▸ **Task goal**:
Reproduce the passage about Anna Molska's video installation word for word, between "In performance, film, and" and "on 16mm film.", inclusive.

▸ **Given passage**:
In performance, film, and photography, Warsaw based artist, filmmaker Anna Molska examines cultural production and representation within political structures. In her most recent video installation Glasshouses Molska combines two of her recent films; the semi-documentary Mourners and Hecatomb that was originally shot on 16mm film.
“I set up a ‘research station’ near the city of Radom, in the village of Orońsko, famous for its sculpture center – a Mecca for sculptors in Poland. There I met a small community – seven women friends from a folk singing ensemble called Jarzębina (‘rowan’). My intention was to change their natural environment, to clear it of aspects and people they were familiar with: family, friends, duties, everyday chores and folk costumes were removed. They were provided with a set of rather neutral ‘working clothes’ – grey-brown winter coats –, and the cozy spaces of their homes were replaced by a greenhouse, which currently serves as a gallery. The ‘Mourner’ is an ancient profession. When summoned they wail professionally in the funeral room or by the deceased person’s coffin. Today’s professional mourners offer a wide range of services and skills. They sing during religious and secular ceremonies and at weddings or dancing parties. Some of the traditional songs have never been written down and have been orally passed on from generation to generation.

▸ **Recorded data**:
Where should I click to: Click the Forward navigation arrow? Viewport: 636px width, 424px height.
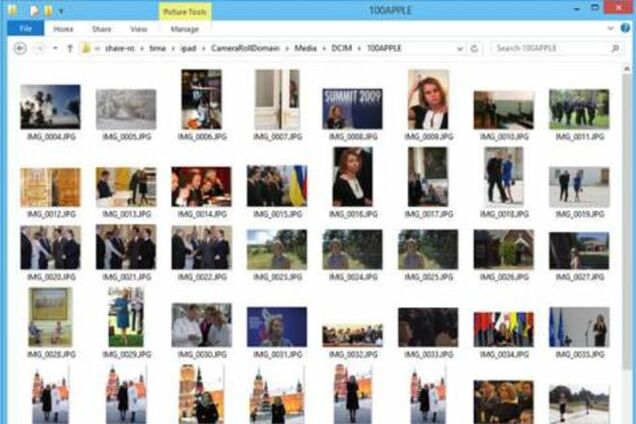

▸ **Result below**:
In performance, film, and photography, Warsaw based artist, filmmaker Anna Molska examines cultural production and representation within political structures. In her most recent video installation Glasshouses Molska combines two of her recent films; the semi-documentary Mourners and Hecatomb that was originally shot on 16mm film.